A tale of two covid-era fundraising experiences

The pandemic has upended the fundraising process, but LPs look to adapt to the new virtual processes in 2021. That should benefit established brands as well as newcomers.

It was the best of times and the worst of times for fundraisers in 2020.

Many emerging managers, by and large, had difficulty raising newer funds amid the pandemic as LPs pulled back from signing off on new commitments in GP fund managers they knew little about.

Meanwhile, mega funds collected ever-larger sums in 2020, with Andreessen Horowitz, General Catalyst and Tiger Global among the huge fundraisers in the year.

“There’s plenty of funds to invest in and a lot of funds came back to market quickly in 2020,” an LP recently told Venture Capital Journal. The source noted that a lot of the venture funds he saw were oversubscribed, and that “there’s lots of capital available to invest.”

But, anecdotally, emerging managers have repeatedly told VCJ in recent months that it was hard to secure commitments – and the reason they all pointed to was the impact of the pandemic. Since it was hard to meet LPs face to face under quarantine restrictions, many investors decided to hold off on commitments to new fund managers, especially those they had no prior relationship with.

2021 outlook

However, that trend may not continue in 2021.

More than 90 percent of LPs are prepared to conduct initial meetings with GPs virtually in the wake of the onset of covid-19, according to VCJ’s LP Perspectives 2021 Study.

In addition, two-thirds of investors said they will conduct fund due diligence on an entirely virtual basis, while slightly more than half – or 52 percent – said in the latest annual study that they would now be more receptive to investing in fund managers if they never met face to face.

This is notable, considering the ongoing challenges the venture community began to face in 2020.

In a separate question in VCJ’s Perspectives Study, LP respondents said the difficulty in due diligence was not a main factor in putting money to work in the venture asset class, with only 8 percent citing that as a challenge.

LPs said that the inability to secure allocations to the best funds is their main challenge. This is consistent with the anecdotal information about how new managers had trouble securing fund commitments in 2020. Since they don’t have a track record, they’re not on the radar screen of most LPs, which are focused on getting into the better-performing funds.

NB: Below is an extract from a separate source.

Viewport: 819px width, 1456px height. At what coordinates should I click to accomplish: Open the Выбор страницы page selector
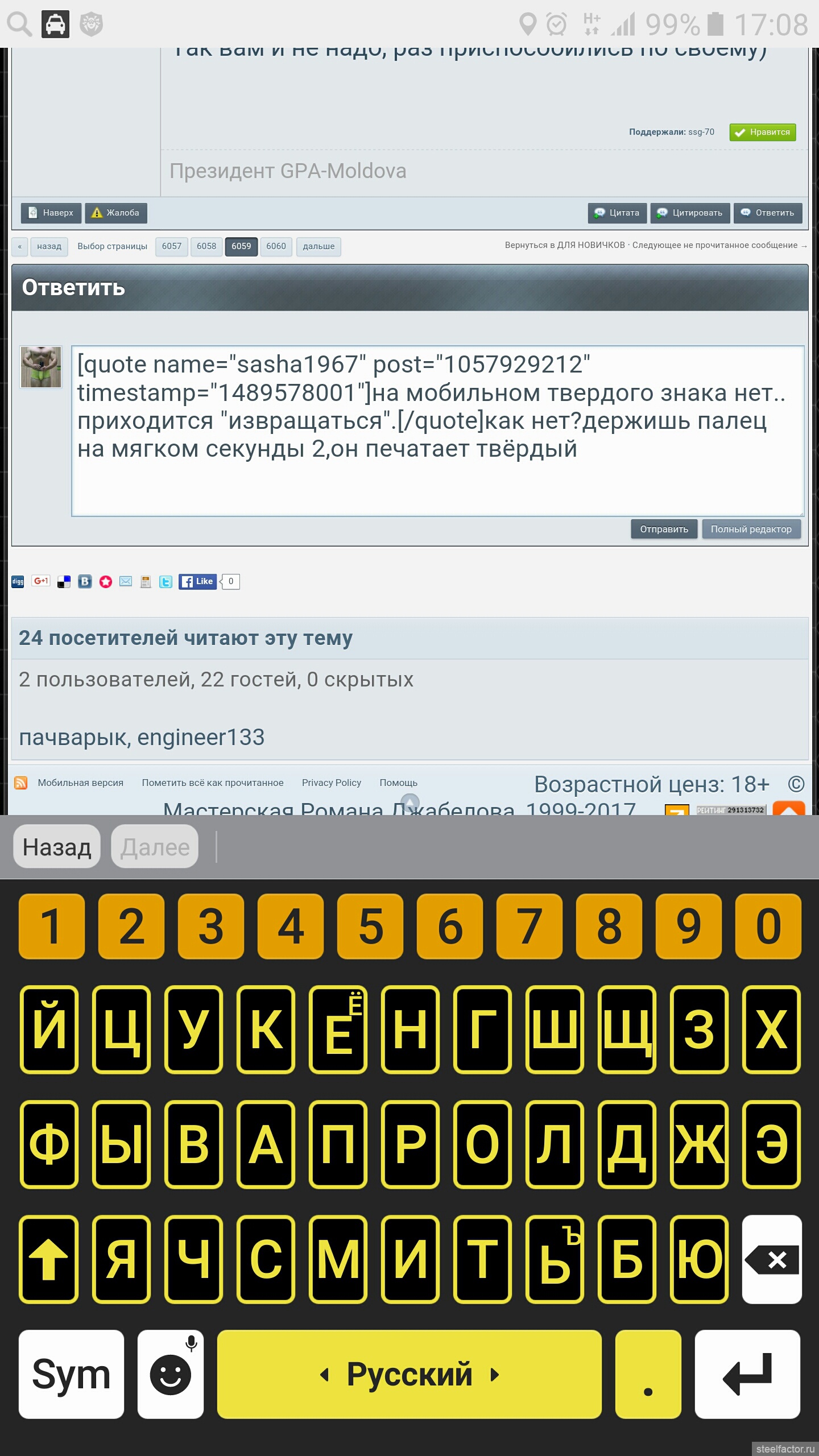click(x=112, y=246)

Separately, only 15 percent of respondents said they are more likely to invest in first-time managers in the next 12 months compared with the previous 12 months. However, 19 percent said they are less likely, meaning the challenges young firms that are fundraising may continue to encounter difficulties.

Established firms win out

“It will be a lot easier if you have an established brand,” said Robert Ackerman, founder and managing director of venture firm AllegisCyber Capital, and co-founder of DataTribe, a cybersecurity start-up foundry in metropolitan Washington, DC.

Ackerman, who is in fundraising mode for DataTribe, said investing is all about establishing a rapport.

VC Robert Ackerman, AllegisCyber
Robert Ackerman, DataTribe

“LPs want to talk to VCs in person, hear their ideas and build a relationship, which is hard virtually,” Ackerman said. “But we’re talking to investors we’ve known for a while and that benefit of having a prior relationship really helps builds tailwinds for when you’re fundraising.”

Ackerman predicts the trend of emerging managers having difficulty to close on commitments will reverse in the new year. He expects to see significant signs of that 18 months after the onset of the pandemic, which would be in the fall.

“LPs are deploying capital, and if you have some differentiation, like how we invest in cybersecurity, they will come around and invest,” he said. “But that trust takes time.”